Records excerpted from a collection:

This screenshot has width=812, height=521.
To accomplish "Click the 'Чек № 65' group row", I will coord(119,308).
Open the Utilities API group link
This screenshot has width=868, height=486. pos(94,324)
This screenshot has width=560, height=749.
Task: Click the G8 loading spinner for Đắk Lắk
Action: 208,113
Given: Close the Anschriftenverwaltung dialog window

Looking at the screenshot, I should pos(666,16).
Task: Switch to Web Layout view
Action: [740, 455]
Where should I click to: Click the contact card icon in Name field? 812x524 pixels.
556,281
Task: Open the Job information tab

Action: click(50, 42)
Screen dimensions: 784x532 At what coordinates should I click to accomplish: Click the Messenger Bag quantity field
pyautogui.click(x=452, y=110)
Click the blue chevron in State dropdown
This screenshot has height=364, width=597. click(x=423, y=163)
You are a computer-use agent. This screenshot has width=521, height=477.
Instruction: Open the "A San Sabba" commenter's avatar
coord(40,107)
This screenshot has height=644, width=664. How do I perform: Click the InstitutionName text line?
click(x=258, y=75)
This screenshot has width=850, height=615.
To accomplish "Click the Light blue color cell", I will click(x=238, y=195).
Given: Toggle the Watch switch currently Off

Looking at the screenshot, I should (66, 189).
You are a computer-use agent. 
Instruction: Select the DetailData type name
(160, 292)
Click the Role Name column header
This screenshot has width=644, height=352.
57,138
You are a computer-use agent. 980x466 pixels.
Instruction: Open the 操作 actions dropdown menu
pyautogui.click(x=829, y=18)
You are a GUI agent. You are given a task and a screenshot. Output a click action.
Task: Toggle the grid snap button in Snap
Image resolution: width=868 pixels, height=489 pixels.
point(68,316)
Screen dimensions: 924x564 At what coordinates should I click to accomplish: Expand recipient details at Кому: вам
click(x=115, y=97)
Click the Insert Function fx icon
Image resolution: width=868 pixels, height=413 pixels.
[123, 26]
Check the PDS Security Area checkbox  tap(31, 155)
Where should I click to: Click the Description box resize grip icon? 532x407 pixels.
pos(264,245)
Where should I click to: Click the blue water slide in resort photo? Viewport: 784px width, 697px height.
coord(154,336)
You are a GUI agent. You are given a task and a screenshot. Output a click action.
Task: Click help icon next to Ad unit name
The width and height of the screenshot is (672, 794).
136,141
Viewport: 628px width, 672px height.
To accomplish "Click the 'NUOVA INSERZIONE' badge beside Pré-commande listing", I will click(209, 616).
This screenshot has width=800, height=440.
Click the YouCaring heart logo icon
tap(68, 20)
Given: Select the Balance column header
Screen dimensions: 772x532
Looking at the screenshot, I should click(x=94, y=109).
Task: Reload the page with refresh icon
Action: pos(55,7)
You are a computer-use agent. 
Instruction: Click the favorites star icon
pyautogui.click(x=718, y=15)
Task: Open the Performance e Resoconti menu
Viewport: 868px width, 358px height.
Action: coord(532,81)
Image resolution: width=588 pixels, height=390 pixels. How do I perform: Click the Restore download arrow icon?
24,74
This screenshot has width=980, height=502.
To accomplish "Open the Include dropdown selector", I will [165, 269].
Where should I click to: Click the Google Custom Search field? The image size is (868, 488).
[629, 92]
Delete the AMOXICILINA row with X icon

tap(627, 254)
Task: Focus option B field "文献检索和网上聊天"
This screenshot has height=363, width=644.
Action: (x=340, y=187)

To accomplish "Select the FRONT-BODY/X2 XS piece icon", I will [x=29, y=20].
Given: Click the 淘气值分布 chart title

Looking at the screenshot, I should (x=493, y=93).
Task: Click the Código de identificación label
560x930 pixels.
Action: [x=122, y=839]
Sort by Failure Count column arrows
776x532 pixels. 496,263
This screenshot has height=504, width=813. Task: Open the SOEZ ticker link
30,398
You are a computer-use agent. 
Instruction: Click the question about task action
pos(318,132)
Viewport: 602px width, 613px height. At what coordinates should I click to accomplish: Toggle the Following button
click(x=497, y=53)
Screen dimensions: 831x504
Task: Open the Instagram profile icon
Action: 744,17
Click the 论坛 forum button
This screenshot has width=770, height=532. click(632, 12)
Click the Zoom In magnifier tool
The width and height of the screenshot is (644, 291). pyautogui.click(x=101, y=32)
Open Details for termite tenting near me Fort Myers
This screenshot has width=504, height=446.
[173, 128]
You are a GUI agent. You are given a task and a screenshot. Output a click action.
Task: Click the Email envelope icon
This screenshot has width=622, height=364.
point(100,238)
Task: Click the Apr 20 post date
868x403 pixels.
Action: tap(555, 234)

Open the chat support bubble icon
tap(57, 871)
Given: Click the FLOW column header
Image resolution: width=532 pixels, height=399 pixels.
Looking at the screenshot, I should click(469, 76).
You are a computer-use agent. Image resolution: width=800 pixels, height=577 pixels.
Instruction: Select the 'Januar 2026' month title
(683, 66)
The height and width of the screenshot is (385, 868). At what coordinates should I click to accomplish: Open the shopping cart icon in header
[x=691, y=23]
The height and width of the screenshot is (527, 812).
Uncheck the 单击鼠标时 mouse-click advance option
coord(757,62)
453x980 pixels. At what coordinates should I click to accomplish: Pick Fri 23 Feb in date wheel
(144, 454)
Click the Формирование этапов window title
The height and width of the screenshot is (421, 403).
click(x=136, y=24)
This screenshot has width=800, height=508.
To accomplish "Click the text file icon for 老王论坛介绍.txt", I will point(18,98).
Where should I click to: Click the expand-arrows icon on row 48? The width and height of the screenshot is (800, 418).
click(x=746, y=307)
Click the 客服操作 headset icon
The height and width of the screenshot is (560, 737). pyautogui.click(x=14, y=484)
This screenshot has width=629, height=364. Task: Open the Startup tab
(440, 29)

[What you are asked to do]
Each record above is to be written out again, without any change.

[Exercise answer]
This screenshot has width=812, height=521.
To accomplish "Click the 'Чек № 65' group row", I will coord(119,308).
Open the Utilities API group link
This screenshot has width=868, height=486. pos(94,324)
This screenshot has width=560, height=749.
Task: Click the G8 loading spinner for Đắk Lắk
Action: 208,113
Given: Close the Anschriftenverwaltung dialog window

Looking at the screenshot, I should pos(666,16).
Task: Switch to Web Layout view
Action: [740, 455]
Where should I click to: Click the contact card icon in Name field? 812x524 pixels.
556,281
Task: Open the Job information tab

Action: click(50, 42)
Screen dimensions: 784x532 At what coordinates should I click to accomplish: Click the Messenger Bag quantity field
pyautogui.click(x=452, y=110)
Click the blue chevron in State dropdown
This screenshot has height=364, width=597. click(x=423, y=163)
You are a computer-use agent. This screenshot has width=521, height=477.
Instruction: Open the "A San Sabba" commenter's avatar
coord(40,107)
This screenshot has height=644, width=664. How do I perform: Click the InstitutionName text line?
click(x=258, y=75)
This screenshot has width=850, height=615.
To accomplish "Click the Light blue color cell", I will click(x=238, y=195).
Given: Toggle the Watch switch currently Off

Looking at the screenshot, I should (66, 189).
You are a computer-use agent. 
Instruction: Select the DetailData type name
(160, 292)
Click the Role Name column header
This screenshot has width=644, height=352.
57,138
You are a computer-use agent. 980x466 pixels.
Instruction: Open the 操作 actions dropdown menu
pyautogui.click(x=829, y=18)
You are a GUI agent. You are given a task and a screenshot. Output a click action.
Task: Toggle the grid snap button in Snap
Image resolution: width=868 pixels, height=489 pixels.
point(68,316)
Screen dimensions: 924x564 At what coordinates should I click to accomplish: Expand recipient details at Кому: вам
click(x=115, y=97)
Click the Insert Function fx icon
Image resolution: width=868 pixels, height=413 pixels.
[123, 26]
Check the PDS Security Area checkbox  tap(31, 155)
Where should I click to: Click the Description box resize grip icon? 532x407 pixels.
pos(264,245)
Where should I click to: Click the blue water slide in resort photo? Viewport: 784px width, 697px height.
coord(154,336)
You are a GUI agent. You are given a task and a screenshot. Output a click action.
Task: Click help icon next to Ad unit name
The width and height of the screenshot is (672, 794).
136,141
Viewport: 628px width, 672px height.
To accomplish "Click the 'NUOVA INSERZIONE' badge beside Pré-commande listing", I will click(209, 616).
This screenshot has width=800, height=440.
Click the YouCaring heart logo icon
tap(68, 20)
Given: Select the Balance column header
Screen dimensions: 772x532
Looking at the screenshot, I should click(x=94, y=109).
Task: Reload the page with refresh icon
Action: pos(55,7)
You are a computer-use agent. 
Instruction: Click the favorites star icon
pyautogui.click(x=718, y=15)
Task: Open the Performance e Resoconti menu
Viewport: 868px width, 358px height.
Action: coord(532,81)
Image resolution: width=588 pixels, height=390 pixels. How do I perform: Click the Restore download arrow icon?
24,74
This screenshot has width=980, height=502.
To accomplish "Open the Include dropdown selector", I will [165, 269].
Where should I click to: Click the Google Custom Search field? The image size is (868, 488).
[629, 92]
Delete the AMOXICILINA row with X icon

tap(627, 254)
Task: Focus option B field "文献检索和网上聊天"
This screenshot has height=363, width=644.
Action: (x=340, y=187)

To accomplish "Select the FRONT-BODY/X2 XS piece icon", I will [x=29, y=20].
Given: Click the 淘气值分布 chart title

Looking at the screenshot, I should (x=493, y=93).
Task: Click the Código de identificación label
560x930 pixels.
Action: [x=122, y=839]
Sort by Failure Count column arrows
776x532 pixels. 496,263
This screenshot has height=504, width=813. Task: Open the SOEZ ticker link
30,398
You are a computer-use agent. 
Instruction: Click the question about task action
pos(318,132)
Viewport: 602px width, 613px height. At what coordinates should I click to accomplish: Toggle the Following button
click(x=497, y=53)
Screen dimensions: 831x504
Task: Open the Instagram profile icon
Action: 744,17
Click the 论坛 forum button
This screenshot has width=770, height=532. click(632, 12)
Click the Zoom In magnifier tool
The width and height of the screenshot is (644, 291). pyautogui.click(x=101, y=32)
Open Details for termite tenting near me Fort Myers
This screenshot has width=504, height=446.
[173, 128]
You are a GUI agent. You are given a task and a screenshot. Output a click action.
Task: Click the Email envelope icon
This screenshot has width=622, height=364.
point(100,238)
Task: Click the Apr 20 post date
868x403 pixels.
Action: tap(555, 234)

Open the chat support bubble icon
tap(57, 871)
Given: Click the FLOW column header
Image resolution: width=532 pixels, height=399 pixels.
Looking at the screenshot, I should click(469, 76).
You are a computer-use agent. Image resolution: width=800 pixels, height=577 pixels.
Instruction: Select the 'Januar 2026' month title
(683, 66)
The height and width of the screenshot is (385, 868). At what coordinates should I click to accomplish: Open the shopping cart icon in header
[x=691, y=23]
The height and width of the screenshot is (527, 812).
Uncheck the 单击鼠标时 mouse-click advance option
coord(757,62)
453x980 pixels. At what coordinates should I click to accomplish: Pick Fri 23 Feb in date wheel
(144, 454)
Click the Формирование этапов window title
The height and width of the screenshot is (421, 403).
click(x=136, y=24)
This screenshot has width=800, height=508.
To accomplish "Click the text file icon for 老王论坛介绍.txt", I will point(18,98).
Where should I click to: Click the expand-arrows icon on row 48? The width and height of the screenshot is (800, 418).
click(x=746, y=307)
Click the 客服操作 headset icon
The height and width of the screenshot is (560, 737). pyautogui.click(x=14, y=484)
This screenshot has width=629, height=364. Task: Open the Startup tab
(440, 29)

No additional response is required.